Methods used in estimating fetal weight (FW) in utero include the tactile method, risk factors assessment, maternal self-estimation, and ultrasonography. The sonographic method is preferred over other methods because it relies on linear and/or intrauterine “objective and reproducible” planar measurement of fetal parts. The sonographic method of EFW or prediction of actual birth weight (ABW) “improves fetomaternal outcome due to its objectivity and reproducibility.”

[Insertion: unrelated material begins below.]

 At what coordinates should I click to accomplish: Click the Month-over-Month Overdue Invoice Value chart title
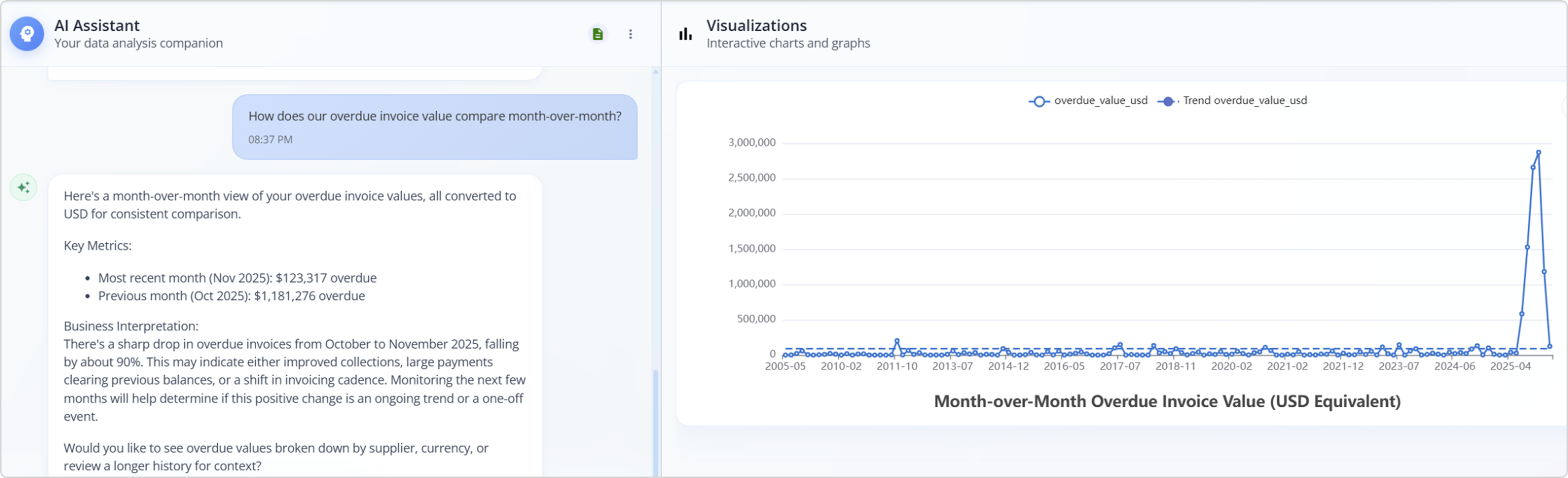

The ultrasound machine uses a computer algorithm derived using measured fetal parts to estimate FW. There are many FW estimation algorithms.,,,, Most FW estimation algorithms were derived from sonographically measured fetal parts such as biparietal diameter (BPD), head circumference (HC), abdominal circumference (AC), and femur length (FL). Although there is a significant difference in sonographically EFW regarding ethnicity after 20 weeks of gestation, and despite the fact that sonographically EFW varies according to geographic locations,, most FW estimation algorithms were developed using data from Caucasian, Asian, or American populations.,,,, Moreover, it is not advisable to use a single FW estimation algorithm at different stages of pregnancy because “fetal growth velocity is different at different gestational ages.”
The Hadlock IV algorithm is one of the most commonly used FW estimators in Nigeria and elsewhere. This is despite the fact that divergence between EFW and ABW associated with the algorithm is significant during the early pregnancy stage., The sonographic method has been described as “significantly inaccurate” method of FW estimation while “developing different weight prediction models suitable for different stages of pregnancy has been recommended”. While 3-dimensional is reported to be more accurate than 2D method of FW estimation, 2D sonography remains the most widely deployed technique in Lagos state in Southwest Nigeria. Despite significant inadequacies associated with the Hadlock IV algorithm,, it is not just the most widely used FW estimator but the model is used for FW estimation at every stage of pregnancy in Lagos state. Therefore, in this study, we used 2D sonography to study the accuracy of Hadlock IV, Campbell's, and Shepard's algorithm as predictors of ABW in a large cohort of fetuses of Yoruba descent in Lagos state.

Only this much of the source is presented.